┌─ TEXTE FOURNI

Il se façonne à l’image de l’homme, non pas de manière anthropique comme
pourrait l’être une rizière par exemple (...) Je crée à partir de photographies
de repérages des aberration urbaines, des surprises du quotidien prises en
images que je couche ensuite graphiquement sur différents supports. »
Cet
univers imaginaire à la fois attrayant, menaçant et fantasmé souligne
l’importance de l’adversité mise à l’épreuve. La nature se laisse dévorer par
l’architecture et l’industrialisation urbaine. L’humain n’y a plus sa place. Du corps
à la pierre, du ciel au bitume, l’incroyable métamorphose nous absorbe et nous
intègrent littéralement. Nous sommes projetés dans ces paysages-boyaux à la
fois extérieurs et intérieurs. L’instant figé s’étire et se condense. Les
repères ne sont plus fiables. Supplices et sensualité, pouvoirs et désirs se
confondent et sont mis hors du temps.
Dessins,
photographies, peintures à l’huile, sculptures... Quel que soit le support, l’artiste
laisse toute liberté à l'imprévu, à l'aléatoire du geste, refusant la maîtrise
de toute direction qui mène à l'idée de l'œuvre finie.
« J’aime la précision dans le geste de l’art dit informel, le
côté heuristique de la démarche, où le cheminement du processus créatif prend
tout son sens. »
Elle
cherche à préserver l’inattendu tout en le conduisant, saisissant les présences
qui sans cesse lui échappent. Ses aventures entropiques sont guidées par le
principe de sérendipité ; elles mènent à l’état de désordre et
d’incertitude, d’accident et d’imprévu.
Le
dessin est une catharsis pour engendrer le chaos. Les scénettes se renvoient
les unes aux autres. La signalétique des
voies en travaux se décrypte sous les filtres de cyanotypes. L’urbanisme se concentre
dans des éprouvettes. Les drapés recouvrent autant les architectures que les
corps qui ne tiennent qu’à un fil. Autant de fantômes fragiles, boursouflés, doués
de présences, de volumes et de reliefs. La végétation tente de persister dans
ce recyclage dénaturalisé et re-territorialisé où l’on devine parfois les
lignes des
Vedute et des Capricci.

└─
┌─ JEU DE DONNÉES

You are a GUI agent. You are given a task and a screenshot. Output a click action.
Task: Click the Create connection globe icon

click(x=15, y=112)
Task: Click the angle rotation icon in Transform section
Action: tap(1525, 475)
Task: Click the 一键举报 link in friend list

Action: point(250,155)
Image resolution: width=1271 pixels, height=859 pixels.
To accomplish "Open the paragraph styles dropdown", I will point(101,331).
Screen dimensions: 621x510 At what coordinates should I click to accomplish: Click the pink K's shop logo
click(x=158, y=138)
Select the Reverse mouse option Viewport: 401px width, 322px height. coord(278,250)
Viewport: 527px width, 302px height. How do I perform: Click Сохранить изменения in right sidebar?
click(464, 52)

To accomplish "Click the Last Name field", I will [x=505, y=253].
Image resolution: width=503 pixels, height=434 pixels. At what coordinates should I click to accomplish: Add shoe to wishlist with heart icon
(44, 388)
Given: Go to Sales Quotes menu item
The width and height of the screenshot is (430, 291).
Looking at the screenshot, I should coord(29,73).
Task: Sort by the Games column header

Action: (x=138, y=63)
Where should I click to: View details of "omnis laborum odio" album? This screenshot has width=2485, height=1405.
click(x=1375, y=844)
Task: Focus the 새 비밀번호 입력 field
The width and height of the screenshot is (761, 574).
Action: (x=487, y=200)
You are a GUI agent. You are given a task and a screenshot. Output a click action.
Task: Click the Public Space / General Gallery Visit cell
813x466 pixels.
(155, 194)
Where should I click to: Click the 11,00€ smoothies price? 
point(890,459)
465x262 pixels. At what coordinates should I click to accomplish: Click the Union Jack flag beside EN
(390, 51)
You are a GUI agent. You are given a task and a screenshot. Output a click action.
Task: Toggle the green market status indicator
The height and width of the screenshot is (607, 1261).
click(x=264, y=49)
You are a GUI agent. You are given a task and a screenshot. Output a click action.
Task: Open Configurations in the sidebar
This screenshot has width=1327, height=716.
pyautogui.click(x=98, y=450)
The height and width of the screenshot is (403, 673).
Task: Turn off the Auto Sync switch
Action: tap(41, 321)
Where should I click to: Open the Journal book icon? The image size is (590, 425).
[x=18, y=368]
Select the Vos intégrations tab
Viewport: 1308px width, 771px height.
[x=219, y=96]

└─

▶ [ÉNONCÉ]: Recopiez, s'il vous plaît, le passage du texte fourni qui va de « Il se façonne » jusqu'à « hors du temps. », en remplaçant « bitume » par « goudron ».

▶ [EXERCICE CORRIGÉ]:
Il se façonne à l’image de l’homme, non pas de manière anthropique comme
pourrait l’être une rizière par exemple (...) Je crée à partir de photographies
de repérages des aberration urbaines, des surprises du quotidien prises en
images que je couche ensuite graphiquement sur différents supports. »
Cet
univers imaginaire à la fois attrayant, menaçant et fantasmé souligne
l’importance de l’adversité mise à l’épreuve. La nature se laisse dévorer par
l’architecture et l’industrialisation urbaine. L’humain n’y a plus sa place. Du corps
à la pierre, du ciel au goudron, l’incroyable métamorphose nous absorbe et nous
intègrent littéralement. Nous sommes projetés dans ces paysages-boyaux à la
fois extérieurs et intérieurs. L’instant figé s’étire et se condense. Les
repères ne sont plus fiables. Supplices et sensualité, pouvoirs et désirs se
confondent et sont mis hors du temps.